Data records:
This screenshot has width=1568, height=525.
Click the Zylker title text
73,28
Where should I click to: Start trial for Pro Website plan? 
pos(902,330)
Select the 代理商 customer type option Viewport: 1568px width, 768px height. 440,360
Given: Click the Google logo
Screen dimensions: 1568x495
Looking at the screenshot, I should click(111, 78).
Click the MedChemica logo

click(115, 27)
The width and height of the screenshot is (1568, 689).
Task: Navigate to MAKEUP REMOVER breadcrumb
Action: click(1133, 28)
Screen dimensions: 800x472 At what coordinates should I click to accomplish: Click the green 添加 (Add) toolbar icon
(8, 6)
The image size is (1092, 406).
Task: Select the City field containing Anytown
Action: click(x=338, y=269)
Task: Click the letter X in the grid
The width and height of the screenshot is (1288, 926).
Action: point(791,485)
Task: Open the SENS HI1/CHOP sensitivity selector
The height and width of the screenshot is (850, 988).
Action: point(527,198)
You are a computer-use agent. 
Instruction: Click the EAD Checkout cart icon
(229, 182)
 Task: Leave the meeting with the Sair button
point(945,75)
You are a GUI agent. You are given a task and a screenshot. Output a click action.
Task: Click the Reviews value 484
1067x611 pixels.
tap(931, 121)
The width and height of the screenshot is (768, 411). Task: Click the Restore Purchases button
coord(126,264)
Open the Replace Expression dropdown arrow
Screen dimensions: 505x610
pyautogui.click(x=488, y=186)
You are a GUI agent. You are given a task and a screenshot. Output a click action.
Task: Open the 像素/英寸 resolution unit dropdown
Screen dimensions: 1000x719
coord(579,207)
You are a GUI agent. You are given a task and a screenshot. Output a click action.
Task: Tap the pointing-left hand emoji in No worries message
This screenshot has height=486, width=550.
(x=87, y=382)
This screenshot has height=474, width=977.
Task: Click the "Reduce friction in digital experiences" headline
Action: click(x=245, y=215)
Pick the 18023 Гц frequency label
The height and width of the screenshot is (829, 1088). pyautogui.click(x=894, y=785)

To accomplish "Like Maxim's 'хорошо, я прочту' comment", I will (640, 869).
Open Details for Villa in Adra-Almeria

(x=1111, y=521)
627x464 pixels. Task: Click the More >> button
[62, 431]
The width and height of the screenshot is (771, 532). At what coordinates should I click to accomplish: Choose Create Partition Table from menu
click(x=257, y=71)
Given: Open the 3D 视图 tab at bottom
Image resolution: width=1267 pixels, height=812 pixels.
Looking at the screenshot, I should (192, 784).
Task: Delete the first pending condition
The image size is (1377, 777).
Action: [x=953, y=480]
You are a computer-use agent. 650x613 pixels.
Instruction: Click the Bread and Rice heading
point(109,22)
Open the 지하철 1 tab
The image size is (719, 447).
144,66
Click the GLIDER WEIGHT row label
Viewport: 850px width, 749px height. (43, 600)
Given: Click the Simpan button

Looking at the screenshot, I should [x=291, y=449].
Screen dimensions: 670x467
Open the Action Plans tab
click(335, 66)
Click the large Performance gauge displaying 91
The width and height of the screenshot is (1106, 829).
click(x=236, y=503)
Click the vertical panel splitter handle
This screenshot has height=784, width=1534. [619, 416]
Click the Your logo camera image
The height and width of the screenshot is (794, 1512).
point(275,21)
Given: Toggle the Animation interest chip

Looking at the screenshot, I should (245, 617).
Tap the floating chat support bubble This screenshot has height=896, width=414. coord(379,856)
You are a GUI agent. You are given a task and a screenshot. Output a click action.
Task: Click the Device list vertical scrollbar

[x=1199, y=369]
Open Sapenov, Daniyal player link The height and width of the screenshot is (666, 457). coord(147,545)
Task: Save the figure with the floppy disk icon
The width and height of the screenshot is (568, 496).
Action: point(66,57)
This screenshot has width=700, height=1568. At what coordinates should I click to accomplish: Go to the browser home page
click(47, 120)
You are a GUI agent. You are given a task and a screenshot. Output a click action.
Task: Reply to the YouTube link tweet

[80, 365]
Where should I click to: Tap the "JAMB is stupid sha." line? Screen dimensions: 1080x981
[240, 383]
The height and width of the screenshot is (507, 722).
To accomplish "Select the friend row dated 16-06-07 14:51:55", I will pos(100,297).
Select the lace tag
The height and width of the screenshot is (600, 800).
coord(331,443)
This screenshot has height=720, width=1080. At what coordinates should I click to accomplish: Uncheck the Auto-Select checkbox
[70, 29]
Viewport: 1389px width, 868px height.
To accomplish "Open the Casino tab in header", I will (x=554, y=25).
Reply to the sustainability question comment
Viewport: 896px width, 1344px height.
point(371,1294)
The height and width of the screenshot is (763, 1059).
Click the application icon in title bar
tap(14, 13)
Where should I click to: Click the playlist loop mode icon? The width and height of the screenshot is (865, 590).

§ Work item: Your answer should consist only of the number of lines in the entries above that include "computer".

§ Answer area: 2